CB: Could you talk us through some of the challenges when it comes to new market entry? As well as what obstacles could lie ahead for those seeking success in the country?
Alexia Smilovic Rønde: There’s a myriad of considerations to be made when entering a new market with the usual adaptation of product, processes and operations. However, the key challenge with the Netherlands is linked to the uneven entry condition for the operators laid down by the cooling-off period.
Not all the operators will be able to get in the starting blocks at the same time and this will create a different dynamic of operators who are not really experienced with working in a market of that scale.
The industry has gone for big bang market entries with 50 operators getting their licence on the same day. Some other jurisdictions have opted for a “first come, first served” type of market entry, but again, they were not on the same scale of potential as the Netherlands and so it could result in some imbalances in the initial phase.
Being able to remain eligible for regulated operations for both operators and suppliers imposes a new level of preparation and activity, until all the stakeholders can obtain their licence.
Therefore, for suppliers, a solid, proven track record of compliance is essential to fully nurture the opportunity available in the Netherlands. It can be a minefield for the unprepared and impedes future growth.
Mario Benito: It is important to be flexible and to shape an offering very carefully to account for differing regulatory practices in any given territory. You can never be too diligent in this regard and it is of paramount importance. That is particularly the case now within Europe, where we foresee a variety of maximum stake limits being imposed in the future.
One of the biggest challenges as we see it is capturing the attention of a number of different demographics. Within the supplier portfolio it is essential that you offer a choice of experiences that appeal to different generations, each with varying expectations of what compelling gaming entertainment consists of.
Sylvain Boniver: The cooling-off period that will allow participants to continue in-play as regulation is put in place will certainly influence entrance to outsiders and affect the competition that emerges. With legislation in force, we’ll see operators get their licences in a few months – with the expectation that around 25-30 operators will enter then plenty of land-based casinos, such as Jack’s, Holland Casino, Fair Play, as well as Bet365 and additional operators that have, as yet, not focused on the Netherlands before.
Such competition will no doubt be increased further with the entrance of bigger names in the second wave – which we should expect in April next year – with a number of Europe’s top tier brands on the roster.
Again, how that effects younger, native brands looking to make their mark on the market remains to be seen – as it will total about 70 operators entering the market. For local brands looking to make their mark, I would certainly encourage them to make use of their regional advantages to deliver exactly what players are looking for.
CB: To conclude, what will be the main ingredients to ensure long-term sustained success in the Netherlands?
MB: I believe there are three main elements, as with any new market entry: great games, close player observation and strong communication with the operator.

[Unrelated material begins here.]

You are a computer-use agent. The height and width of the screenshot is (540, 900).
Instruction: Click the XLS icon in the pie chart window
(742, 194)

Fail in any one of these regards and success is highly unlikely.
It’s also important to adjust your development pipeline in accordance with the new regulatory environment I believe we will start to see developing right across Europe.

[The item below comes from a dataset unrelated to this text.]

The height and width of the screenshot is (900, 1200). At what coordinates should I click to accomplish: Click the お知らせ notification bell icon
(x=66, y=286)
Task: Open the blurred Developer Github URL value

SB: I anticipate the first few months following the Netherland’s regulated launch will see a number of new big-name entrants fighting for market share from the incumbents. The majority of players will likely stick with the brands they know – so operators will need to establish a strategy that can present their brand as one that can with resonate with players’ values, and therefore, migrate over from their existing casino.
Of course, at Gaming1, we only focus on players in licensed markets, so this will be our first time entertaining Dutch players, which means we’ll be in the same boat as many others. Our plan will be to follow our usual approach that has worked so well for us – we partner with local land-based operators to leverage their local positioning and establish their online presence.

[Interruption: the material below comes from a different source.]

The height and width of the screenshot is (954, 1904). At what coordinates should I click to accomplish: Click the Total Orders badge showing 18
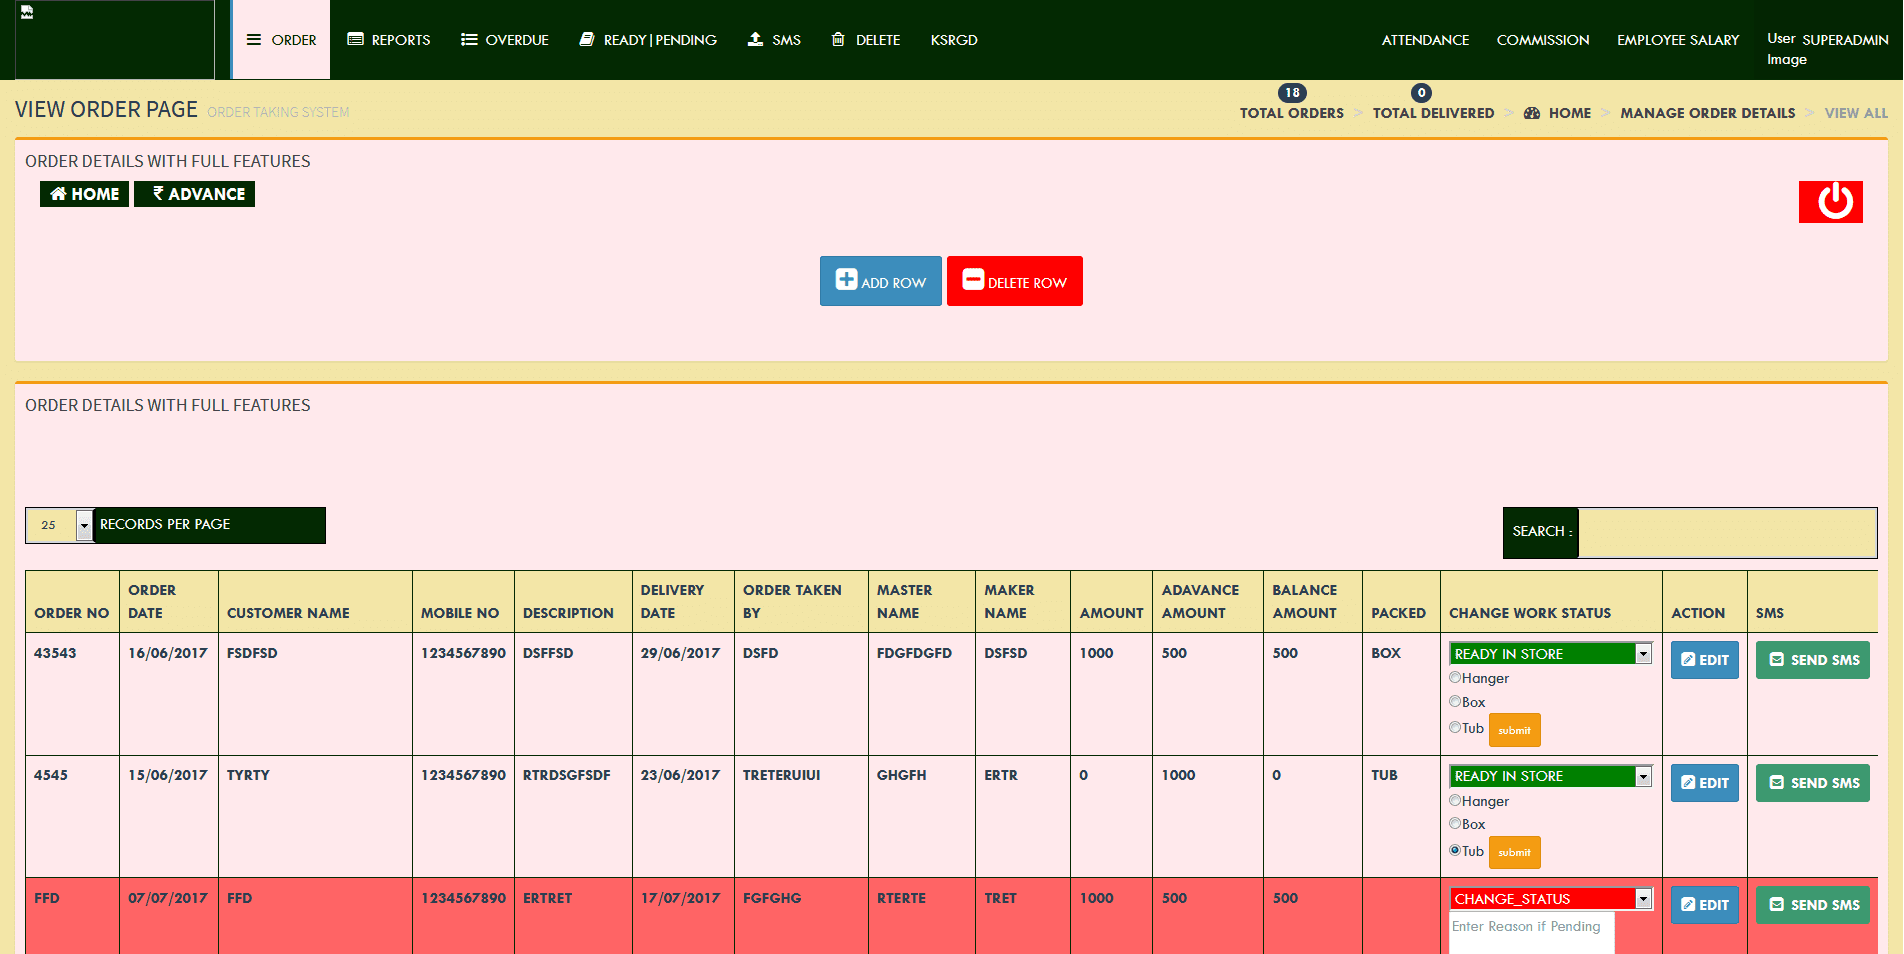click(1292, 93)

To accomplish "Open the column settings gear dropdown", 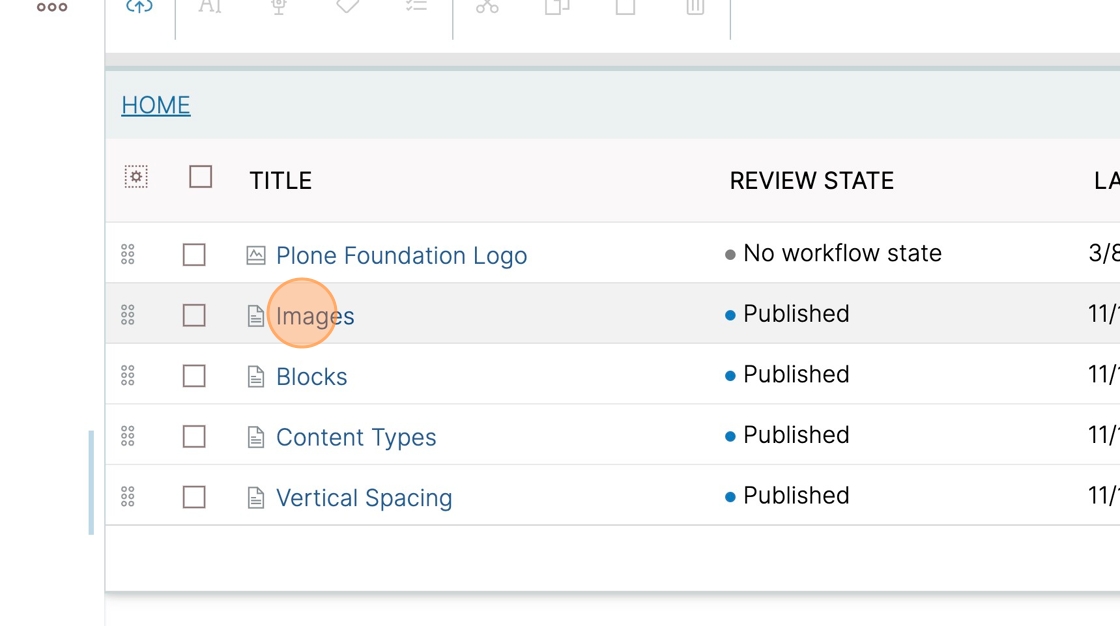I will (x=136, y=177).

In five years, I anticipate the market will be worth €1.2bn (which will see it double) – although this will be a survival test for many smaller players, given taxation and marketing restrictions, which may affect their ability to compete.
ASR: Assuming the initial requirements have been met in order to be up and running in the first place, ensuring that your content offers sufficient diversity and differentiation is key. There will always be the AAA titles that enjoy global success, but specifically, localised game content that resonates particularly well with Dutch players will be just as important.
With their rich legacy of gaming in the land-based sector, the familiar format of domestically popular games is likely to translate well online. We have proprietary and partner content within our portfolio with a specific Dutch appeal, which we believe will resonate with players there.
It is a patience game, but there are growth opportunities available for operators who can meet the licence application conditions eventually, the market has room for many entrants in its launching phase and likely afterwards as well.
Once licensed, the operators will be able to market themselves and get reacquainted with Dutch players, there should be a lot of creativity around that.
For suppliers, beyond the opportunity to grow together with the licensed operators it also offers the opportunity to access new operators that have not yet started operating online locally, but possess strong brand recognition and loyalty.
The Dutch market looks set to adopt the early days of local market liberalisation profile with substantial diversity of operators and suppliers supported by favourable conditions. The igaming industry there is likely to be one of the more dependable and consistent in Europe.